Purpose. To investigate the conditions for the diagnosis and treatment of genital lesions in the form of lichen sclerosus in patients with limited scleroderma.
Methods. The first line of therapy for lichen sclerosus is the use of super-powerful topical glucocorticoids. Clobetasol propionate 0.05% is to be used for 3 months (1 month daily, then every other day for a month, then 2 times a week for a month). After 3 months of treatment, if a positive effect is declared, maintenance therapy is recommended once a week. Topical calcineurin inhibitors are recommended as a second-line therapy. Effective and safe excipients are emollients that moisturize the skin and mucous membranes, prevent transdermal fluid loss, and reduce subclinical inflammation. The possibility of using triamcinolone (1-2 mg) onto pathologically altered tissue in women with lichen sclerosus where there are hyperkeratotic sites resistant to GCS can be considered after exclusion of intraepithelial neoplasia or malignant transformation. The effectiveness of physiotherapeutic methods, such as low-intensity helium-neon laser radiation in the red or infrared range, treatment with sunlight and radiation generated by medical equipment, photodynamic therapy has been described.
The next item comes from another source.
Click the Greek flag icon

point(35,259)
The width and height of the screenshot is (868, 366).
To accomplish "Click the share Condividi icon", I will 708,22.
Results. One of the important measures is the elimination of irritating factors, as well as careful care of the vulva and the treatment of secondary infection. It consists in adherence to a diet (exclusion of spicy, salty, sweet foods, caffeine-containing products, alcohol) and intimate hygiene rules (limitation / exclusion of soap-containing products, deodorants, synthetic underwear, pads, tampons). The underwear should not be very tight. In addition, patients should exclude mechanical irritation of the affected area, including shaving. With extreme manifestation of itching, it is recommended to prescribe desensitizing therapy and sedatives.
Conclusions. Clinical cases of practical interest in connection with the clinical manifestations of limited scleroderma on the skin and genitals have been considered. Frequent lesions of the genital organs in the form of a typical clinic of lichen sclerosus in women suffering from limited scleroderma, the similarity of their clinic, histological picture and pathogenesis have been noted. All this gives a reason to consider lichen sclerosus as a manifestation of limited scleroderma.